By treating hippocampal neurons with 100nM OA for 1 hour, we found higher rates of phosphorylation and general neurite degeneration compared to controls. We calculated the ratio between IAB/IhTau between these two mean values to assess the phosphoTau presence at each phosphorylation site relative to the total hTau40-Tdtomato intensity. The results of this analysis can be seen in Figure 1a. While both the T231 and S404 sites appear to experience similar levels of phosphorylation at 24 hours, T231 trends toward rapid and consistent phosphorylation whereas the S404 binding site shows a more gradual increase in phosphorylation after OA removal (Fig 1a). Furthermore, we can see that while control and 12 hour post-OA cells still possess healthy and fluorescing neurites while 24 hour samples have markedly decreased neurite fluorescence, show large tau aggregates, and signs of degeneration (Fig 1b). 

Discussion 

OA is a common tool for modeling neurodegeneration, but traditionally only at one time point and immediately after exposure [3-5]. The effect of OA on neurons over time, to our knowledge, has not been fully examined. Studies have examined phosphorylation of the same binding sites used in this study, but only at a single time point after OA exposure (12 hours with 10 nM OA [4], 3 hours with 100 nM OA [5]).  This study examines how phosphorylation levels of human Tau change following exposure to OA. Both T231 and S404 phosphorylation show an increase in relative abundance 24 hours post-OA. However, phosphorylation of S404 shows a gradual increase over time, where phosphorylation of T231 increases immediately, though not significantly, following OA exposure. This may imply two different mechanisms for hyperphosphorylation at these sites. Further, qualitative observation of neurons 24 hours post-OA reveals deterioration of neuronal networks consistent with progressive neurodegeneration. This study establishes a time-dependent model of Tau hyperphosphorylation which can be utilized for the development of biomedical engineering interventions at progressive stages of neurodegeneration.

1. 
   

   Kunze, A.; Meissner, R.; Brando, S.; Renaud, P. Co-pathological connected primary neurons in a microfluidic device for Alzheimer studies. Biotechnol. Bioeng. 2011, 108, 2241–2245.

   
   


2. 
   

   Kunze, A.; Peter, T.; Chanya, G.; Coleman, M.; Anna, C.Engineering Cortical Neuron Polarity with Nanomagnets on a Chip.
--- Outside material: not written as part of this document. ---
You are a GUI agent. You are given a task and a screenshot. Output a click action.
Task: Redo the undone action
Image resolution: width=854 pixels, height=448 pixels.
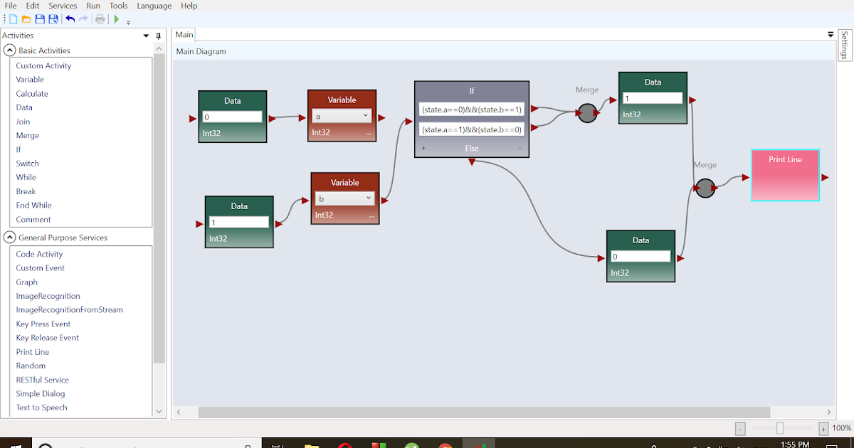pyautogui.click(x=83, y=19)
ACS Nano 2015, 9, 3664– 3676,  DOI: 10.1021/nn505330w

   
   


3. 
   

   Trushina, N. I., Bakota, L., Mulkidjanian, A. Y., & Brandt, R. (2019). The evolution of tau phosphorylation and interactions. Frontiers in aging Neuroscience, 11, 256.

   
   


4. 
   

   Yu, U. Y., Yoo, B. C., & Ahn, J. H. (2014). Regulatory B subunits of protein phosphatase 2A are involved in site-specific regulation of tau protein phosphorylation. The Korean journal of physiology & pharmacology: official journal of the Korean Physiological Society and the Korean Society of Pharmacology, 18(2), 155.

   
   


5. 
   

   Qian, W., Shi, J., Yin, X., Iqbal, K., Grundke-Iqbal, I., Gong, C. X., & Liu, F. (2010). PP2A regulates tau phosphorylation directly and also indirectly via activating GSK-3β. Journal of Alzheimer's Disease, 19(4), 1221-1229.